SPOILER ALERT: This story contains details from the entire first season of HBO Max’s Hacks.
On Saturday, the creators and stars of HBO Max’s hit comedy Hacks appeared virtually at the ATX TV Festival to unpack Season 1 and tease Season 2. Given the fact that the conversation was pre-recorded prior to news that the show was renewed, the latter part of the conversation was framed as what the creatives would like to see on Hacks going forward, if it were to be picked up for another go-round.
“I think ultimately, while we don’t know the specifics, what we set out to do in this story is to set Ava, Deborah and everyone in their ecosystem on a road to redemption and emotional happiness,” said co-creator, co-showrunner, EP, writer and star Paul W. Downs. “So, I think we want to continue down that path. As you’ve seen in the show, it’s typically one step forward, two steps back, but that’s where the fun and games are.”

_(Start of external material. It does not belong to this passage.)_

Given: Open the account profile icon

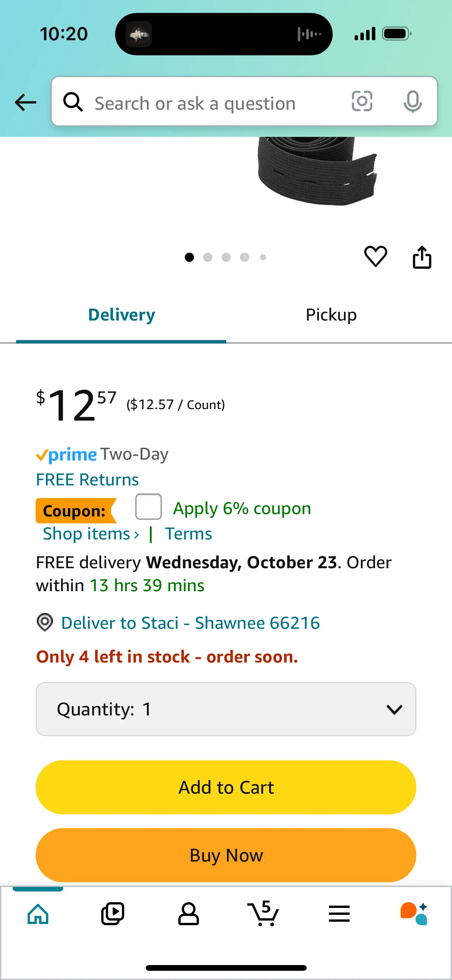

Debuting in May, the darkly comedic two-hander, co-created by Lucia Aniello and Jen Statsky, centers on the odd couple dynamic between legendary Las Vegas comedian Deborah Vance (Jean Smart) and Ava (Hannah Einbinder), the entitled 25-year-old comedian she takes under her wing.
At the end of Season 1, we see that an impulsively sent email may cause friction, once again, in the relationship between the two. Still, Einbinder hopes that the pair will continue to “bring out the best in each other,” as they head out on the road for a stand-up tour. “I guess I want [Ava and Deborah] to really take on the world together. If there is any sort of force of evil, I want them to be the force of good fighting it, side by side,” the actress said. “I want [Ava] to grow, and I want her to do whatever Paul and Jen and Lucia want her to do—and I’ll be there to do it, baby.”
At the end of Season 1, Carl Clemons-Hopkins’s Marcus has doubled down on his work with Deborah, continuing to put his relationships and his personal life to the side, when she names him to CEO of her company. During the ATX chat, the actor said he hopes to have more interaction with Paul Felder, whose character just recently married Deborah’s daughter, DJ (Kaitlin Olson), because he knows the retired MMA fighter in real life. In Season 2, he also hopes we’ll see Marcus have “either [an] insane post-breakup…or his own private [version] of a traumatic breakdown,” following his decision to cut things off with water maintenance worker, Wilson (Johnny Sibilly). At the same time, he hopes Marcus will finally be “getting out of the office” more.
“I don’t know if that’s in ‘D’Club’ or ‘D’Street,’” he joked. “Maybe he starts taking over [the D’Jewelry line created by DJ], and it’s its own painful, hateful collaboration. Who knows?”
Then, there’s Olson, who joked that she wants “nothing to do with what [Carl] just said.”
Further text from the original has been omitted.